I hope the CoreCoin drop will be worth something. A slightly inferior coin with 1 miner controlling 80% of the hashing power doesn't sound too tasty.
Don't you have some altcrash forum to troll in?
He's technically correct in a sense. The end game of bitcoin was ALWAYS going to be nothing more than one giant, continuous, rough consensus attack and then the state eventually steps in and declares that you're required to use some specific chain they hand tailor to screw you.
As for bitcoin vs metals, this is the macro for why history will eventually flush all the bitfools and iRetards down the toilet:
Indeed. And that is a good thing. We had discussed in great detail why gold is a barbaric relic whose time is coming to an end.
Some old guys still take Bitcoin profits into gold or silver, but the younger (and even GenX) guys realize gold is dying.
You are fighting against the laws of gravity if you believe metals will be displaced by craptocurrency. I'll take the Joseph Tainter position any day on this subject matter. When complex systems implode, they don't shift over to an even more complex system, they either go backwards in complexity or enter a full dark ages. Complexity is not inherently good, it's a liability. Another crux of the Joseph Tainter argument when extrapolated to it's end point is that overspecialization is essentially a Fermi Paradox-style extinction level event.

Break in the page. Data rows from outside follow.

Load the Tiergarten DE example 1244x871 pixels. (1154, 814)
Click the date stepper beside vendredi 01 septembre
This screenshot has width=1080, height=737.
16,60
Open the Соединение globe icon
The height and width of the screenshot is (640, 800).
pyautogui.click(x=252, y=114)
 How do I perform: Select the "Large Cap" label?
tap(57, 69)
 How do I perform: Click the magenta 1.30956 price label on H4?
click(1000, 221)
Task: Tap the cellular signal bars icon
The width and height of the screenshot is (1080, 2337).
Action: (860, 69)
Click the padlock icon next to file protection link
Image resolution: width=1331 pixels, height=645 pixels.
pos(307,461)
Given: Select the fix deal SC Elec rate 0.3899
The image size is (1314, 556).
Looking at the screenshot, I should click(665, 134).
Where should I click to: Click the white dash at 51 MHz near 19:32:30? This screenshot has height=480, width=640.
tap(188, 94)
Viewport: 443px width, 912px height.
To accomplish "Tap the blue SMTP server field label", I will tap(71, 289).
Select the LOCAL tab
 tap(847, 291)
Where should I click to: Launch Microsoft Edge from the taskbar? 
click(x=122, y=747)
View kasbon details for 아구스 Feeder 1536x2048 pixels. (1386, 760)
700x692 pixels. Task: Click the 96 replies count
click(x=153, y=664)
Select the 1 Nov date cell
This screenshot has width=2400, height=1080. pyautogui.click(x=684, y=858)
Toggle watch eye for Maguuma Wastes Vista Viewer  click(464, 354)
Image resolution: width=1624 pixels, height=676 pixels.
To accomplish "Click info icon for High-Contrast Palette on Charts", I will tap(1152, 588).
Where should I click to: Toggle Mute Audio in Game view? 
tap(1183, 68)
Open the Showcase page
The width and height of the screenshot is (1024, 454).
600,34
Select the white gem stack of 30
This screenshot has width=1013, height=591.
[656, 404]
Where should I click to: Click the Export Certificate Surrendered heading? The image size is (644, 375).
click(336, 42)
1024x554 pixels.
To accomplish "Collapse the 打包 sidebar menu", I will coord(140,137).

The invisible hand of nature will force chaos and implosions at random intervals to prevent this. The world doesn't want "total order" as you always reference the term as being bad/an impossibility.
Metals always survive these random interval re-orgs of nature because they are very basic elements and almost indestructable; craptocurrency does not. Not to mention craptocurrency being a far inferior settlement system with no reason to even exist due to not removing counter party risk and having built-in rent seeking middlemen (transaction validators - so called "miners". An incorrect term that should really just be "middlemen").